Doce años después, en el parque donde fue torturada, allí mismo donde se alzan las casuchas de los indígenas y un grupo de ellos lamenta el gol que le acaban de marcar a la selección colombiana de fútbol, hay una placa conmemorativa que recuerda lo que ya olvidamos.
Tras el pitido final, los indígenas del parque Nacional se levantan riendo, sin lamentarse. Ninguno se despide, no hace falta. Se pierden bajo la luna, por el laberinto de cuerdas y techumbres. Al parecer, los reveses les resultan habituales e indoloros. Tres días después, las autoridades anunciaron el último plan para el retorno a sus territorios.

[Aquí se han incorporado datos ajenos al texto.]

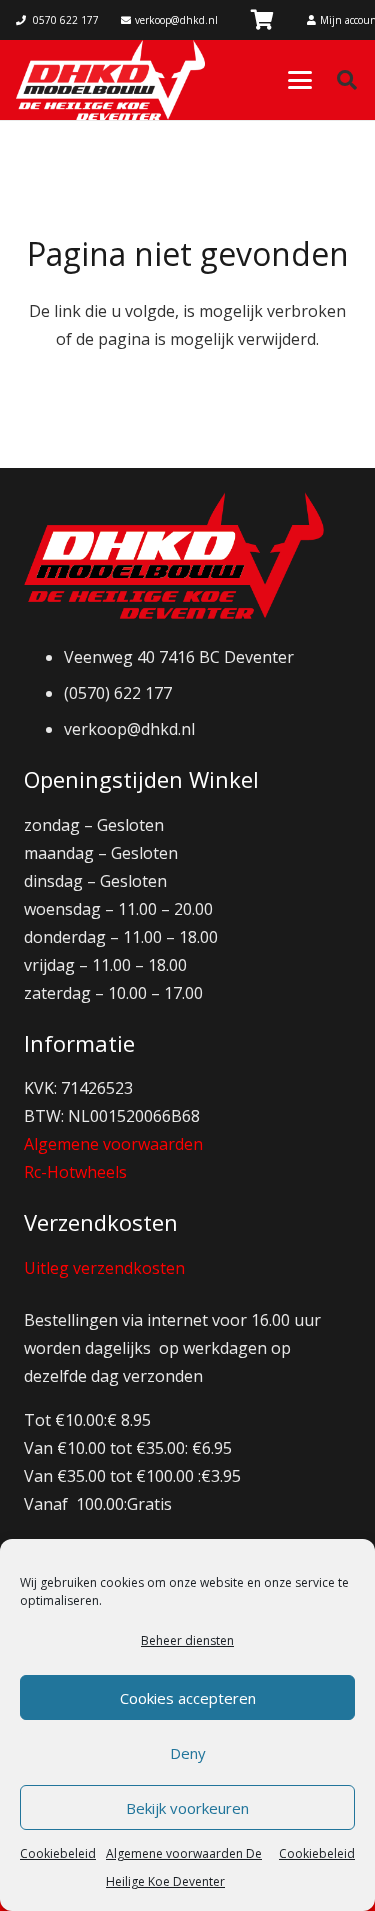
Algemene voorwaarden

Esta vez, prometieron, dispondrán un programa productivo que asegure su permanencia a orillas de los ríos, los bosques y las selvas que conforman su hogar. Pero una derrota es más definitiva si entraña, además, una vergüenza.
Ramón Jesurún, el presidente de la Federación Colombiana de Fútbol, investigado por la reventa de boletas, fue capturado después de que él y su hijo agredieran con puñetazos e insultos a un guardia de seguridad del estadio Hard Rock porque no les permitió ingresar al lugar de la premiación, al final del encuentro. Dos días después de que se filtró su imagen esposado y con el uniforme naranja de los presos en Estados Unidos, los presidentes de los clubes profesionales del fútbol colombiano publicaron una carta brindándole su apoyo y solidaridad. Esa fue la vergüenza, el marcador final y en contra del dichoso partido que, se suponía, era el más importante de la historia del país.